Eskalierende Proteste nach Erhöhung der Spritpreise in Mexiko Montag, 9. Januar 2017

Jahrzehntelang war der Benzinpreis in Mexiko von der Regierung weit unter den Marktpreisen festgelegt worden. Im August 2014 wurde das 76 Jahre alte Staatsmonopol auf die Ölförderung beendet und die Branche für ausländische Firmen geöffnet.

Bis Ende 2016 wurden die Benzin- und Dieselpreise jedoch weiterhin durch das Finanzministerium festgelegt. Mit der Liberalisierung der Sprit- und Gaspreise endet nun das Monopol des Staatskonzerns Petróleos Mexicanos PEMEX. Ein kurz vor der Jahreswende vorgestellter Plan sieht die Freigabe des Preise  in fünf Etappen bis Ende 2018 vor.

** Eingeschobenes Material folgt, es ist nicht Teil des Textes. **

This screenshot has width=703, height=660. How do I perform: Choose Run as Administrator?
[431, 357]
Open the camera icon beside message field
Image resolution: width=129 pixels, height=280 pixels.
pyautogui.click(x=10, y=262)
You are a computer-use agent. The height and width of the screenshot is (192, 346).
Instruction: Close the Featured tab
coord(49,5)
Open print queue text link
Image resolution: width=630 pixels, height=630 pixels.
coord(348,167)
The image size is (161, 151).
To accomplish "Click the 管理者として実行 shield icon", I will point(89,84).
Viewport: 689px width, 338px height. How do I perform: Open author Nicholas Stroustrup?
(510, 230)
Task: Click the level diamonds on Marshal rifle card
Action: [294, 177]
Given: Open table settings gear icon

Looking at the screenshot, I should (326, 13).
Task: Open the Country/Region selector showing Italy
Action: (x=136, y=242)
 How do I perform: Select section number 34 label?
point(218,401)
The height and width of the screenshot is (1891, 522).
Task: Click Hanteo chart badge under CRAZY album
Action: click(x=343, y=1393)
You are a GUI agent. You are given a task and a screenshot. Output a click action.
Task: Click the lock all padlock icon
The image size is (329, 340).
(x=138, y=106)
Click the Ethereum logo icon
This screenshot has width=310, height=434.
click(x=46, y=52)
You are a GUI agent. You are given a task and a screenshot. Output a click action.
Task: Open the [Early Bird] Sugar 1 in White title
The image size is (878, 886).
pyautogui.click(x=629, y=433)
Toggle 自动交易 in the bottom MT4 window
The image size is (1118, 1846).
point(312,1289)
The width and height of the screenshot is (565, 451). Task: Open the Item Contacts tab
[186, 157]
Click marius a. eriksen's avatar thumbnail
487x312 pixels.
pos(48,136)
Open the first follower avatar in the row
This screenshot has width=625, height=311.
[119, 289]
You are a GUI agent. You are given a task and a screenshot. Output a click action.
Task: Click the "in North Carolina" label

Zum Jahresbeginn 2017 sind nun die Preise für Benzin um durchschnittlich 20 Prozent und für Diesel um etwa 15 Prozent gestiegen. Bereits am Neujahrstag protestierten landesweit Tausende Menschen gegen die Preiserhöhungen. Seither halten die Proteste an und eskalieren immer mehr.  Bei landesweiten Ausschreitungen und Plünderungen gab es bereits mehrere Tote, etliche Verletzte, hunderte geplünderte Geschäfte und zahllose Festnahmen.

Unabhängig von der verständlichen Aufregung über den plötzlichen Preisanstieg ist der Zeitpunkt alles andere als günstig gewählt. Nachdem die OPEC im November beschlossen hat, die Ölförderung mit Jahreswechsel zu drosseln, steigt der Ölpreis. Gleichzeitig befindet sich der Peso auf einem historischen Tiefststand. Allein im letzten Jahr hat die mexikanische Währung gegenüber dem US-Dollar über 20% an Wert verloren.

Der Preisanstieg trifft das Land damit in einer ohnehin wirtschaftlich sehr angespannten Lage. Andererseits würde aber eine weitere Stützung der Preise zwar die Proteste in der Bevölkerung verhindern, aber die ausufernde Verschuldung der öffentlichen Hand weiter antreiben und die leere Staatskasse zusätzlich stark belasten.